While the Asset Managers’ (read: accountants’) main concern is, well, the performance of the organizations’ assets, the ability to deliver for customers belongs to the PM world. None of the information streams that inform management of the organization’s progress towards accomplishing the customers’ expectations for achieving scope, cost, or schedule performance can be relayed via the general ledger (and don’t get me started on the output from risk management [no initial caps] “analysis”). That’s simply a fact. The only reason that the belief that a project can be successfully managed without those pesky PM artifacts like the Work Breakdown Structure or Earned Value Management System advances is that projects that never had anything go wrong with them on occasion relied exclusively on the general ledger to inform their decisions, so it follows (erroneously) that all successful projects don’t need those things.
But what happens when something does go wrong with the project? As I pointed out in the previous paragraph, what’s needed is a Management Information System (MIS) that can answer a whole bunch of questions, and the general ledger isn’t that system. What questions? Well, ones like:
- Is the project really performing poorly (I mean, past my vague feeling)?
- If so, is its performance lacking in cost, schedule, or both?
- How big is the problem?
- Where, specifically, is the problem? What part of the project is experiencing it?
- What are the implications long-term? In other words, what is going to happen if the problem isn’t addressed, or isn’t addressed fully or appropriately?
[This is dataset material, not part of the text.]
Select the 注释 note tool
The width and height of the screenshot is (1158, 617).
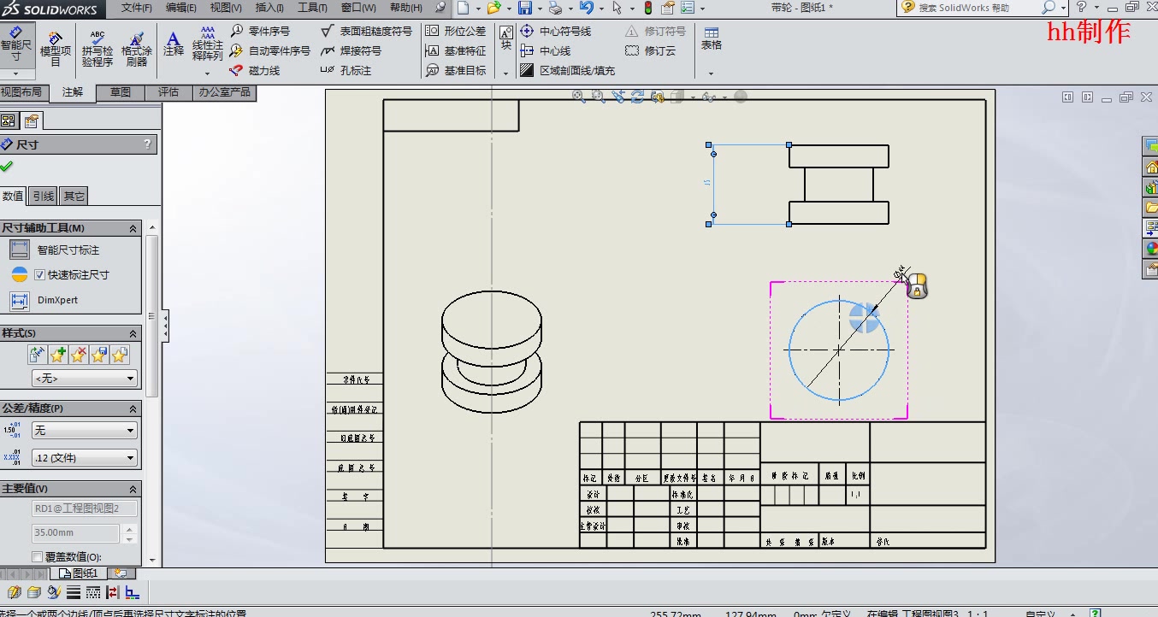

- What’s causing this problem?
While the general ledger can only marginally or tangentially answer any of these questions, an Earned Value Management System, based on a valid WBS, can answer all of them, with excellent precision. Throw in a Critical Path Methodology capability, and the resulting information stream becomes all the more powerful. Allow me to point out again that such information streams only become vital when something goes wrong. A perfectly healthy patient does not need an X-ray, and could probably spend his whole life not knowing which nearby medical facilities have a machine capable of performing such imaging without issue. That all changes real fast if such a person breaks an arm.
This all has the effect of placing much of the motivation for initiating and maintaining Project Management Information Systems in an organization to those analogous to purchasing insurance. If someone is supremely confident that they will never get sick or break an arm, they may tell themselves that it’s a waste of money to buy insurance. Similarly, if a (so-called) PM is confident that they “manage” so well that they don’t really need a performance measurement system to inform their decisions, they may forgo the cost of setting up such a system. All of which brings us back to the title of this blog, the famous PM saying that the reason project teams detest performance measurement systems is that they vividly show their lack of performance.
Even if the downturn in performance was caused by a global pandemic.